- What you are asked to do -
Rewrite the lines below as a JSON list of strings, one string per line with blank lines omitted. Begin at the line containing "The width and height of the screenshot is (573, 2576)." and continue through the line containing "Looking at the", including both.

Dataset records:
▼
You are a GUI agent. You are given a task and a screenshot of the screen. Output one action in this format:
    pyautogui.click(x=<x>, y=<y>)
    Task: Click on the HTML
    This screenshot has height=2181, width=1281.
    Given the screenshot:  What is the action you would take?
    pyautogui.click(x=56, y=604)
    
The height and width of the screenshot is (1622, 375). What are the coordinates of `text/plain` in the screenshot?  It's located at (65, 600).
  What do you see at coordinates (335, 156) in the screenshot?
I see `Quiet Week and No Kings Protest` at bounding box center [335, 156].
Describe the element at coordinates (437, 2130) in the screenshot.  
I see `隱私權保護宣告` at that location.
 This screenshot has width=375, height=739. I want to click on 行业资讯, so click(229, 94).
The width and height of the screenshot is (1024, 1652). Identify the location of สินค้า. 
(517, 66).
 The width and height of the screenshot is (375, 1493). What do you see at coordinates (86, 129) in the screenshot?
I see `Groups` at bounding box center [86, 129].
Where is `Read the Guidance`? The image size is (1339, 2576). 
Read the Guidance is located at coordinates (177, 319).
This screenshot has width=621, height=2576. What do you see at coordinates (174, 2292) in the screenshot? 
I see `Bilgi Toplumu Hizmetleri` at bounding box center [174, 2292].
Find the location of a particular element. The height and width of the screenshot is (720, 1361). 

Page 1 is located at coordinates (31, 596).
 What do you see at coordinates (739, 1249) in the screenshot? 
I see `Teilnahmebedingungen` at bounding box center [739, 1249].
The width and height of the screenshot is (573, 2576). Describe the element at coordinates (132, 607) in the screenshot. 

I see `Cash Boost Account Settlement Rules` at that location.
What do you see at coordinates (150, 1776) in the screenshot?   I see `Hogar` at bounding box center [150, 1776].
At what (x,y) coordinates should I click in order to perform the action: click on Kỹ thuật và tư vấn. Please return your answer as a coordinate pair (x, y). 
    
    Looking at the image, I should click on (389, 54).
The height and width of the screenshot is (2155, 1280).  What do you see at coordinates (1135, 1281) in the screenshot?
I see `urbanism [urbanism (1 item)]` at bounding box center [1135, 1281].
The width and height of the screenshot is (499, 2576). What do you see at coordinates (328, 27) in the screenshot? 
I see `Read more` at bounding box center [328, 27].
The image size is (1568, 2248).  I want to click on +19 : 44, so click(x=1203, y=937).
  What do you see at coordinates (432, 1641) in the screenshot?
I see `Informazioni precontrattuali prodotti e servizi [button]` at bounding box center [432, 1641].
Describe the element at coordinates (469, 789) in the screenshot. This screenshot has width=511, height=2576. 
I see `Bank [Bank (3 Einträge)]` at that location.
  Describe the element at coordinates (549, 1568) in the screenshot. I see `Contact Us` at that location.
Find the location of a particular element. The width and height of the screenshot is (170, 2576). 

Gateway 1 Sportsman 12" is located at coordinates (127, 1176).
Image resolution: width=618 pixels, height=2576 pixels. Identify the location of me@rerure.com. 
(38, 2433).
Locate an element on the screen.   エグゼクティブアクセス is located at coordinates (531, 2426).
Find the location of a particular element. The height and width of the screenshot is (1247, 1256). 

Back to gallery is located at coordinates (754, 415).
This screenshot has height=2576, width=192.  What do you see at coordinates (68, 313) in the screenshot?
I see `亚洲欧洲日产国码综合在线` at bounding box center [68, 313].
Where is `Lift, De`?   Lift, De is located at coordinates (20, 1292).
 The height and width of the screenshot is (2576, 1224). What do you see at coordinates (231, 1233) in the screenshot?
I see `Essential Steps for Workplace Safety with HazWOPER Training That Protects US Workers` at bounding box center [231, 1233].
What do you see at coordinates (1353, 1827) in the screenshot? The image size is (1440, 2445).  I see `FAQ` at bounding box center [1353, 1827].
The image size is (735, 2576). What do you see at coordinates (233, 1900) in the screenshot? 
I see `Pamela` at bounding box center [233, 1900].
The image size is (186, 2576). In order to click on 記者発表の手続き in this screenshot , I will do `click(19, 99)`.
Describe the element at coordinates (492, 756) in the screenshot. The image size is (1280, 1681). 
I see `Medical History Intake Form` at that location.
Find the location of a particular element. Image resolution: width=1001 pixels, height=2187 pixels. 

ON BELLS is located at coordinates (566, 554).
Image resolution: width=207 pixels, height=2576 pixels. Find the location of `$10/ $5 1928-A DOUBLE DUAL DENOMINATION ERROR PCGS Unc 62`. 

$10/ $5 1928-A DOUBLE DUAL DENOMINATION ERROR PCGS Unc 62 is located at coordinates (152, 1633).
▲
- Problem solution -
[
  "The width and height of the screenshot is (573, 2576). Describe the element at coordinates (132, 607) in the screenshot. ",
  "I see `Cash Boost Account Settlement Rules` at that location.",
  "What do you see at coordinates (150, 1776) in the screenshot?   I see `Hogar` at bounding box center [150, 1776].",
  "At what (x,y) coordinates should I click in order to perform the action: click on Kỹ thuật và tư vấn. Please return your answer as a coordinate pair (x, y). ",
  "    Looking at the image, I should click on (389, 54)."
]